An improved method is described for the purification of the α‐subunit of tryptophan synthase from Escherichia coli. The standard manganese chloride and acid‐precipitation steps have been replaced by rapid and efficient chromatographic procedures. Indoleethanol phosphate, indolepropanol phosphate and indolebutanol phosphate have been synthesized. They are not cleaved by tryptophan synthase and are strictly competitivee inhibitors versus indoleglycerol phosphate. The inhibition constant decreases as the number of methylene groups in the side chain increases.

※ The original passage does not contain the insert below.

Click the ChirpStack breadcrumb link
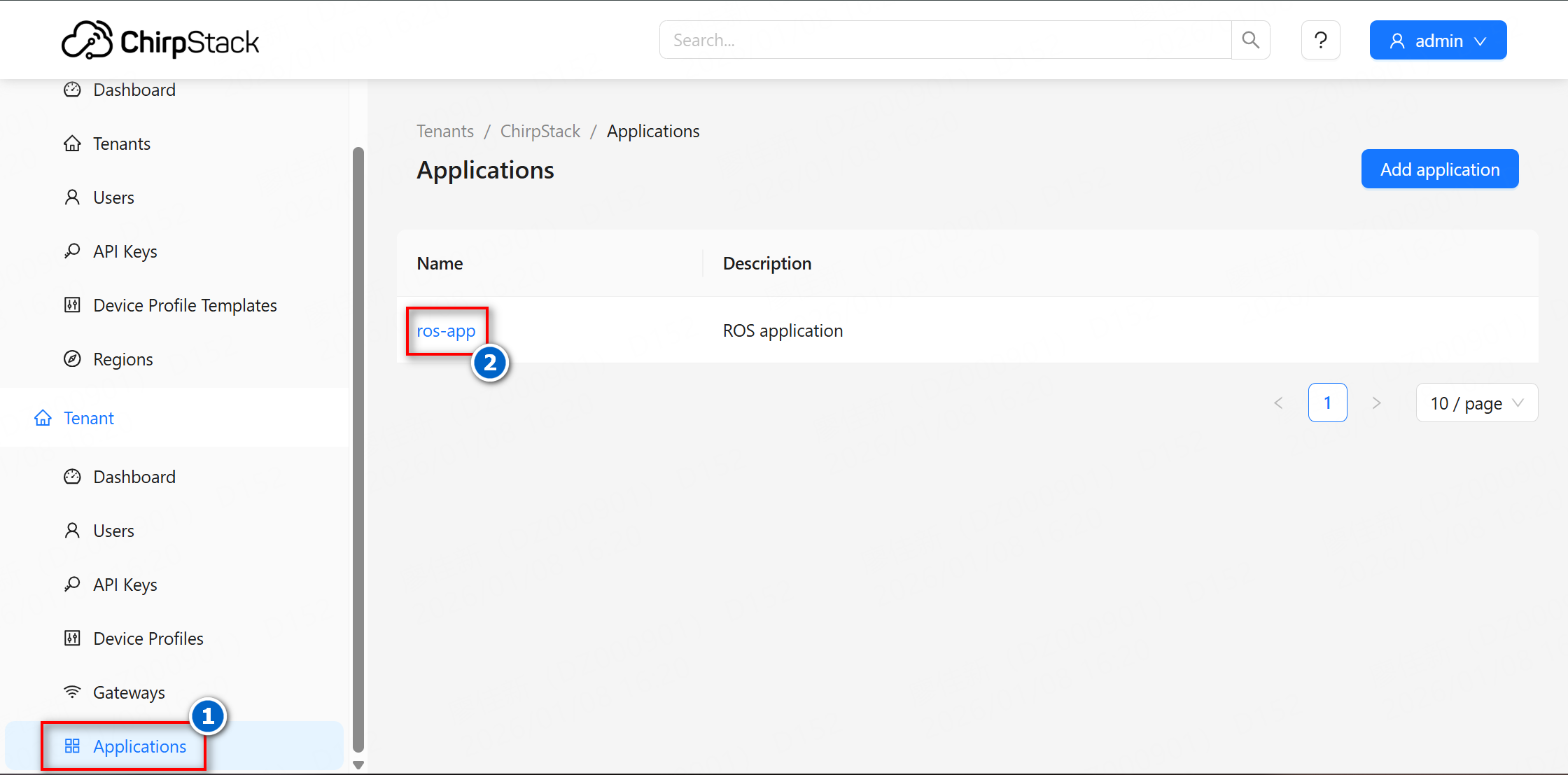This screenshot has height=775, width=1568. [x=540, y=132]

This may reflect an improved accommodation of the indole and phosphate moieties to their respective subsites. The difference spectra generated by binding indole, indoleglycerol phosphate and indolepropanol phosphate to the α‐subunit are very similar. This reflects the transfer of the indole moiety to an hydrophobic environment within the active center. The binding of indolepropanol phosphate to the α 2 β 2 ‐complex perturbs the spectrum of pyridoxal 5′‐phosphate located in the β 2 ‐subunit. This demonstrates direct or indirect interactions between the component active sites. Binding studies by spectrophotometric titration and equilibrium dialysis with indolepropanol [ 32 P]phosphate show that there is only one binding site per equivalent of α‐subunit. Complex formation with the β 2 ‐subunit increases the affinity of the α‐subunit for indolepropanol phosphate. It is a general consequence of protein‐protein interaction in this system.